- Opening Delimiter -
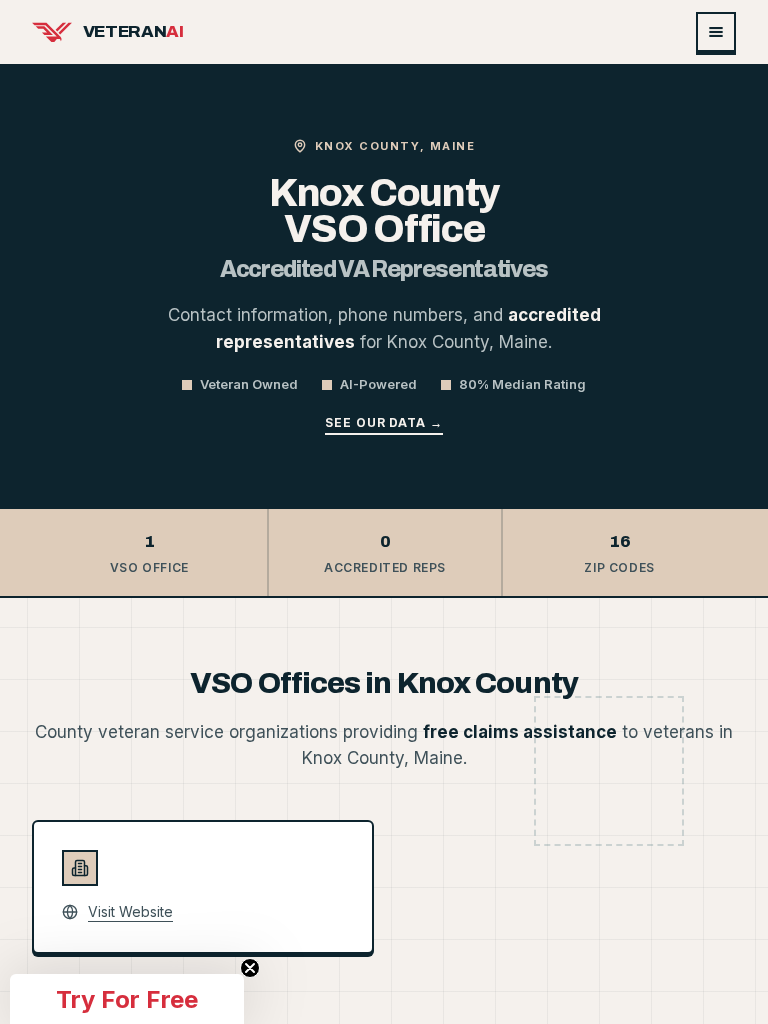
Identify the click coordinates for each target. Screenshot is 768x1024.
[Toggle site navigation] (716, 32)
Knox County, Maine (395, 146)
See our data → (384, 422)
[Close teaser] (250, 968)
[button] (127, 999)
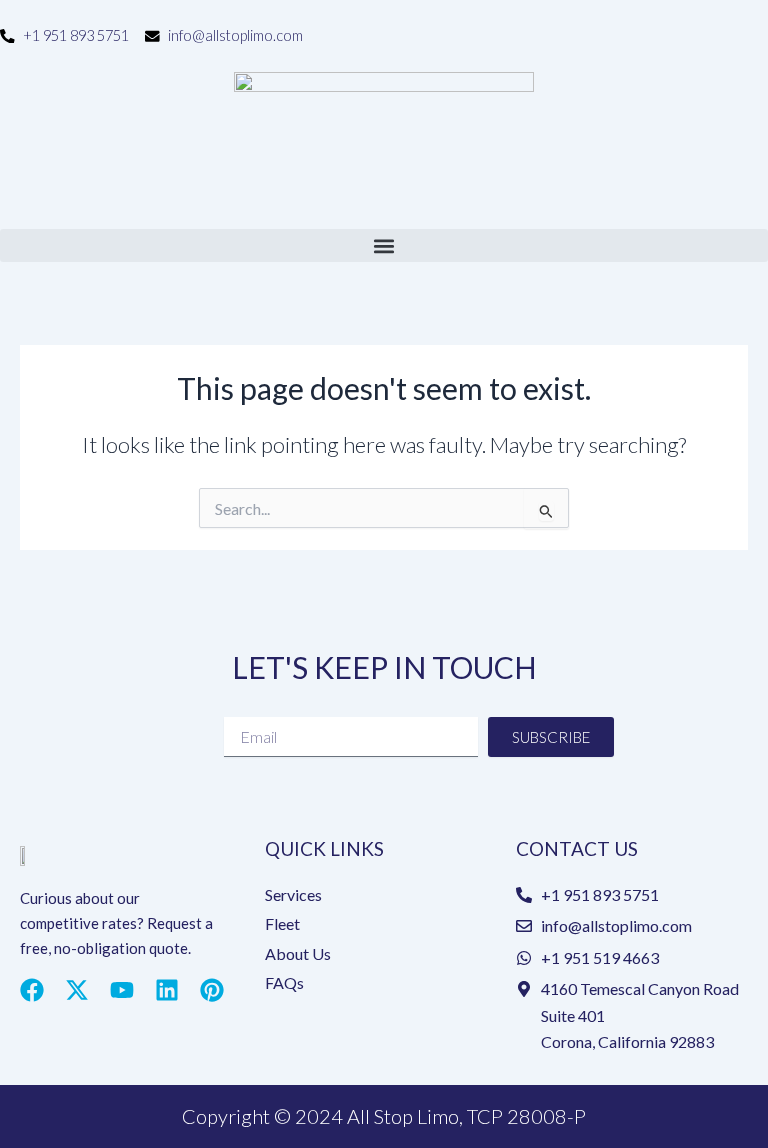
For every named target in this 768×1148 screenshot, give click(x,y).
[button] (384, 245)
- Closing Delimiter -
=== WORK REQUIRED ===
Without the pictures, give all of the entries above again exactly.

=== EXERCISE RESPONSE ===
Identify the click coordinates for each target. Screenshot is 768x1024.
[Toggle site navigation] (716, 32)
Knox County, Maine (395, 146)
See our data → (384, 422)
[Close teaser] (250, 968)
[button] (127, 999)
For every named target in this 768×1148 screenshot, give click(x,y).
[button] (384, 245)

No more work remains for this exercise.